The "change" adopted by ECMA had the exactly the properties required by their sponsor. It paid lip service to the principles of ISO standardization, and required no changes to any existing Microsoft code, which will just ignore the new format. Maybe later they'll implement it, maybe not. Either still fits within the "standard". With standards this low, it's hard not to meet them. But this is a problem for interoperability. Because there's no single mandated date format, it forces any other implementations to replicate the bugs of the past. There's no other way to be sure your implementation can read OOXML files correctly without implementing the bug, and you have to write out the buggy dates as you can't be certain that any other implementation will implement the ISO8601 date format. The claimed deprecation is hollow here, this bug will live forever. Highly inappropriate for a date bug, if you ask me.

In their marketing claims around getting OOXML anointed as an International Standard, Microsoft claims that more standards mean greater consumer choice. But sometimes less is more. We only have to examine HD-DVD vs. Blu-Ray to see the consequences of this. Or to finish with an old joke:

"How many Microsoft engineers does it take to change a light bulb?

None. They just declare darkness the new standard".

Jeremy Allison is one of the lead developers on the Samba Team, a group of programmers developing an Open Source Windows compatible file and print server product for UNIX systems.
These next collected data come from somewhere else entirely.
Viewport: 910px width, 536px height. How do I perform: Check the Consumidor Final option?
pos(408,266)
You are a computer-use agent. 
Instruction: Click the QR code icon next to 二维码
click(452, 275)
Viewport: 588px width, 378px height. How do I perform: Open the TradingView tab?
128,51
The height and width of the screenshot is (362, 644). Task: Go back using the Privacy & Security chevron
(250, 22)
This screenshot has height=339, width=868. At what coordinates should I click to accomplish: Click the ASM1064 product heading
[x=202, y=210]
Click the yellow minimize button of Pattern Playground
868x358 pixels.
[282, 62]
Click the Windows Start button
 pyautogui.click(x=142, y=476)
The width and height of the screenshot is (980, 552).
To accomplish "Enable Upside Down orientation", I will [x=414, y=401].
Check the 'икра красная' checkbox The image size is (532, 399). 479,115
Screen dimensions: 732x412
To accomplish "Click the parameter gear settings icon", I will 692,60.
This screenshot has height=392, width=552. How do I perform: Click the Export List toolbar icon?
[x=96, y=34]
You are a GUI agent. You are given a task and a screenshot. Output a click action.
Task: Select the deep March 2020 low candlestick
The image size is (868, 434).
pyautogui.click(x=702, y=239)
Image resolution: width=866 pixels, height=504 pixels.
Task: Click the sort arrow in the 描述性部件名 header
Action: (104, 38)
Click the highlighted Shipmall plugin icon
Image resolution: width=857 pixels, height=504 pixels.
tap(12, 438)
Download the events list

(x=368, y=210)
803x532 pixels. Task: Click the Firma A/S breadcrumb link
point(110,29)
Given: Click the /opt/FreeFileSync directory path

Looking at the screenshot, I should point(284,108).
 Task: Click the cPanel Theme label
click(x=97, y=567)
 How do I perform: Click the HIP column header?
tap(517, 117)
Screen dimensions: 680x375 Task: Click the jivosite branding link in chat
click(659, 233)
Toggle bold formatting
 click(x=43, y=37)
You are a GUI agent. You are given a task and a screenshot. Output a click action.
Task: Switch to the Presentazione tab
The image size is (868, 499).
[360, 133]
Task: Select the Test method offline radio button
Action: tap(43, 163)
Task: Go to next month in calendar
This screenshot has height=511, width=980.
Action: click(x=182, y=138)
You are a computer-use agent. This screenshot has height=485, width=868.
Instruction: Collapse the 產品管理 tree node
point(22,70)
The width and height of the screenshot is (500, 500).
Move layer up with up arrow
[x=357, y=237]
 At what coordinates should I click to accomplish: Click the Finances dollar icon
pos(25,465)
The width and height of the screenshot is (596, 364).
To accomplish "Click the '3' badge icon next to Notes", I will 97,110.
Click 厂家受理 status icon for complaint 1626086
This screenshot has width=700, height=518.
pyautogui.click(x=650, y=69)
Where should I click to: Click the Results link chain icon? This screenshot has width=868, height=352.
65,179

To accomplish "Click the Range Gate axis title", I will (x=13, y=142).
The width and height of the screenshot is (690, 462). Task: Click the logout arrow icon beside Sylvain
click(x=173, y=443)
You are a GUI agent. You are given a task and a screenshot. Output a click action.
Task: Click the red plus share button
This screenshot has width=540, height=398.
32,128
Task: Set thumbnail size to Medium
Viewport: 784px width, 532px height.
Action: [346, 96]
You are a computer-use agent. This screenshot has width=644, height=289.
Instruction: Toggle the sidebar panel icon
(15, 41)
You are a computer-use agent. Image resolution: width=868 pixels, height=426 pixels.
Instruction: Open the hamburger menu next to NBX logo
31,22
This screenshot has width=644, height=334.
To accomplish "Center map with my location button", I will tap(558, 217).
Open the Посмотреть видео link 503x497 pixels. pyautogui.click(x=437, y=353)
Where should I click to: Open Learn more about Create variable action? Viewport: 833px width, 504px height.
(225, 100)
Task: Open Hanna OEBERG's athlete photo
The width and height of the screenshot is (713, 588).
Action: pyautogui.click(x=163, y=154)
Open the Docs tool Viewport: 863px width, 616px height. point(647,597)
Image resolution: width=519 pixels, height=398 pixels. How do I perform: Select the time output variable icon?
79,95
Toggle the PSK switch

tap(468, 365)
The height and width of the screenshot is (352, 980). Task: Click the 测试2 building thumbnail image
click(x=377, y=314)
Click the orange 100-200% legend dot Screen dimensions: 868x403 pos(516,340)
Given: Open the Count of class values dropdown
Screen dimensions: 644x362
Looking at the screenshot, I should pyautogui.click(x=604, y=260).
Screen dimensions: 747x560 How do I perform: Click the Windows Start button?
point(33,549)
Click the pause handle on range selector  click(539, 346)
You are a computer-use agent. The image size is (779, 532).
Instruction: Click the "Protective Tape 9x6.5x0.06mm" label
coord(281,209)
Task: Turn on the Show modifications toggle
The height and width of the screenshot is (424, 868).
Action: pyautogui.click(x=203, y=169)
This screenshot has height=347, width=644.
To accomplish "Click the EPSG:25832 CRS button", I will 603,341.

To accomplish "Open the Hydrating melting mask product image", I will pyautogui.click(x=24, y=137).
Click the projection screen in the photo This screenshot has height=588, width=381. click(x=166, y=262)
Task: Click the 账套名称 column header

Developed over the Internet in a distributed manner similar to the Linux system, Samba is used by all Linux distributions as well as many thousands of corporations worldwide. Jeremy handles the co-ordination of Samba development efforts and acts as a corporate liason to companies using the Samba code commercially. He works for Google, Inc. who fund him to work full-time on improving Samba and solving the problems of Windows and Linux interoperability.